女の子は14歳になったらライ麦じゃなくてこっちを読めばいいと思う。
わたしは男の人を敵と思ったことはなかった。思う必要もなかった。教会の女たちは、みな強くて有能だった。権力なら、わたしはムッソリーニを満足させてお釣りがくるぐらい持っていた。

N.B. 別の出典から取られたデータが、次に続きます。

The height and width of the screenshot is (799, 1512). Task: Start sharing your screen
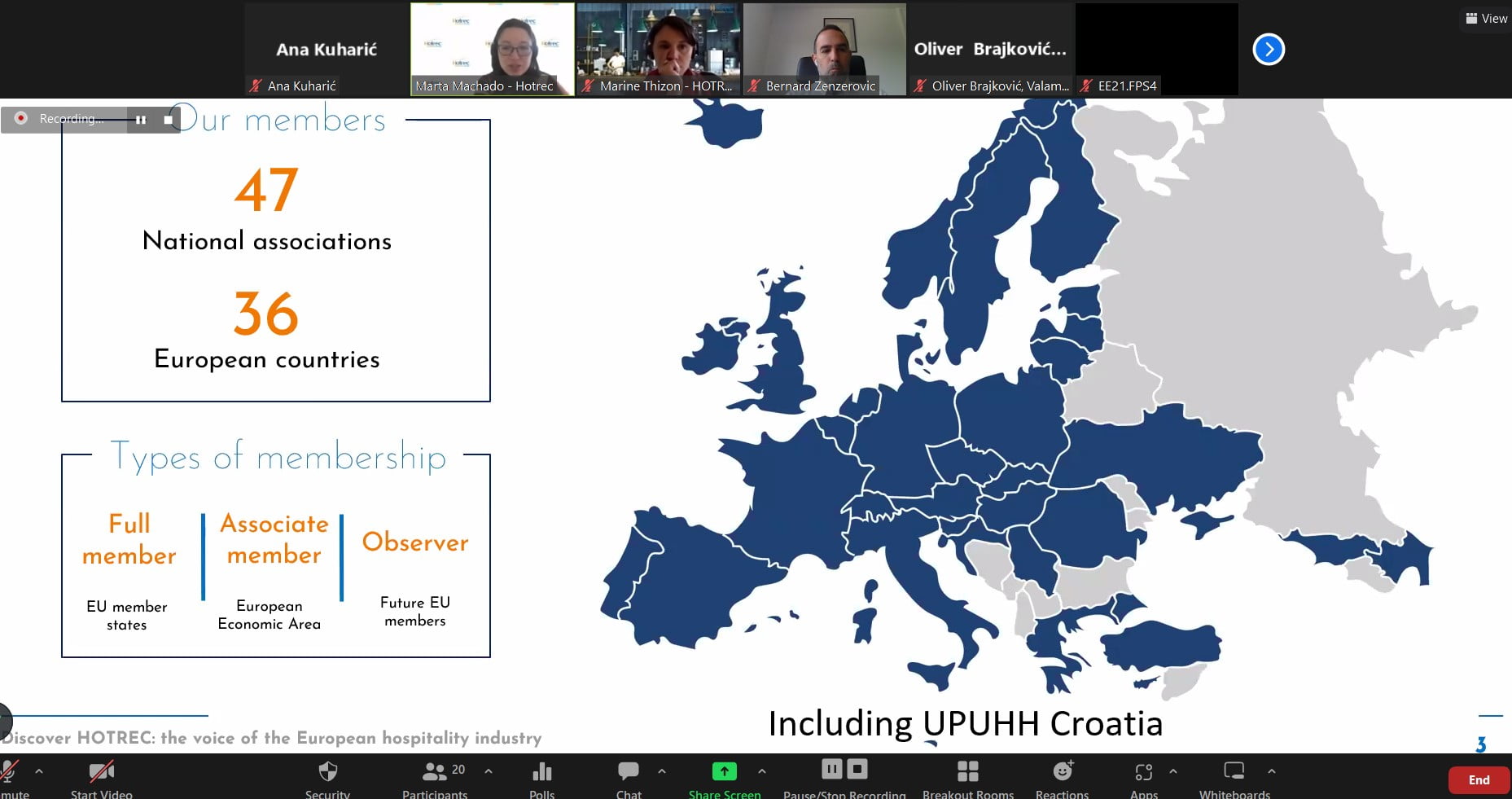(723, 770)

説教壇でさんざん成功し、そのせいで今度は説教壇を追われ、わたしはまったくいい面の皮だった。なるほど悪魔はわたしのいちばん弱い部分を突いてきた。女であることの限界に、今の今まで気づかなかったという弱点を
わたしは海を渡ることも日に灼かれることも、持てるすべてを失うこともいとわない。ただし男のためにそれをやろうとは思わない、男たちは壊そうとするばかりで壊されることを嫌うから。

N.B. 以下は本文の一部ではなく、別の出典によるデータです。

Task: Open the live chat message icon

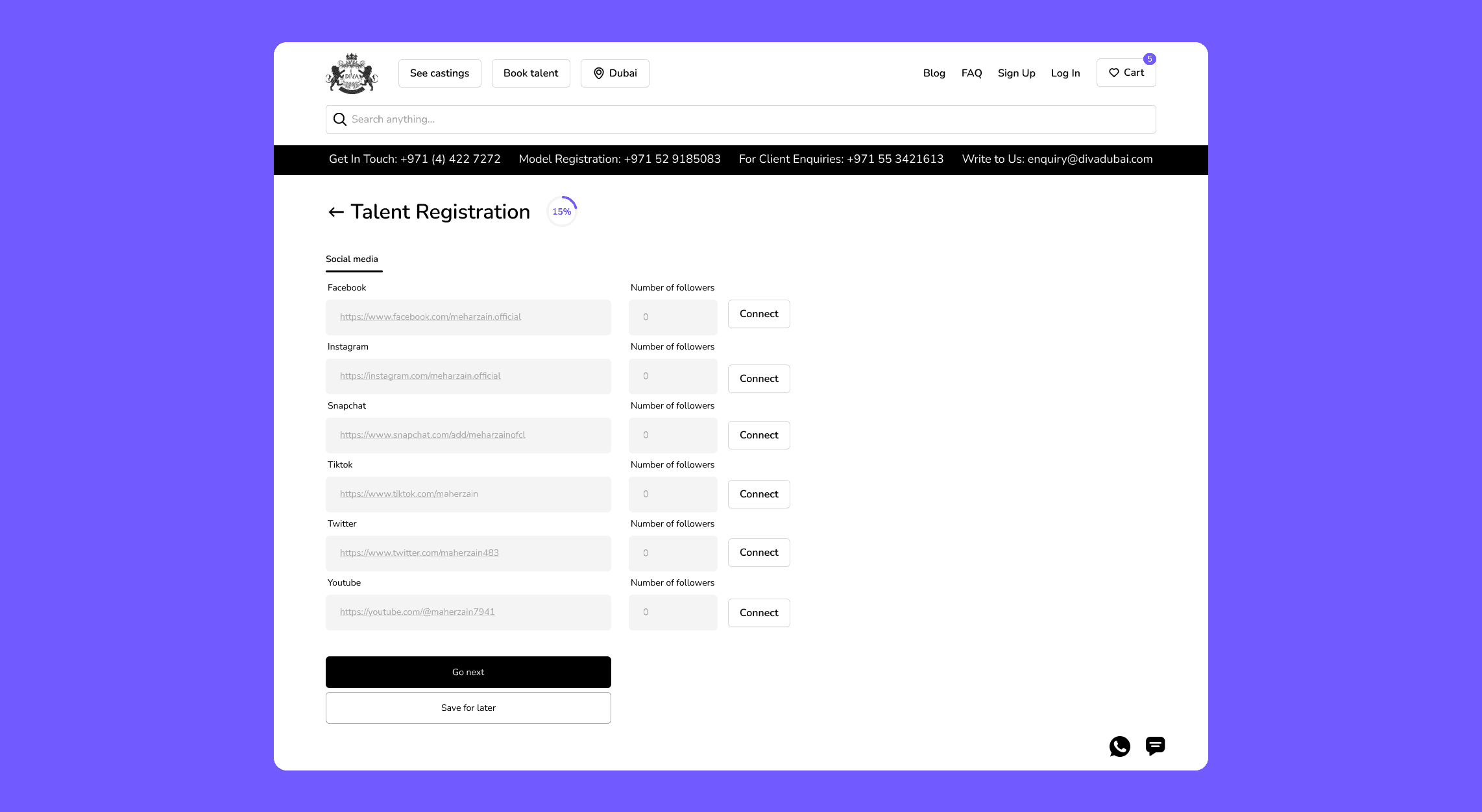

ああ、主人公はいわゆるレズビアンなんですよ。でもほんと、ユーモアと皮肉がいっぱいで、もちろんいい大人が読んでもおもしろい。カルトな母親とその周りのひとたち、いくつかの挿話、オレンジの悪魔と茶色の小石、きっと岸本訳はそうとういいんだと思う。時代がいつ、というのが最後までわからなかったけど、イギリスの田舎に行ってみたい。
Amazon:『オレンジだけが果物じゃない』

母と娘という関係の小説って今までそれほど読んだことがなかった気がする。ふと自分が14歳だったとき、母は今のあたしとそれほど歳が違わないわけで、たいへんだったろうなと想像する。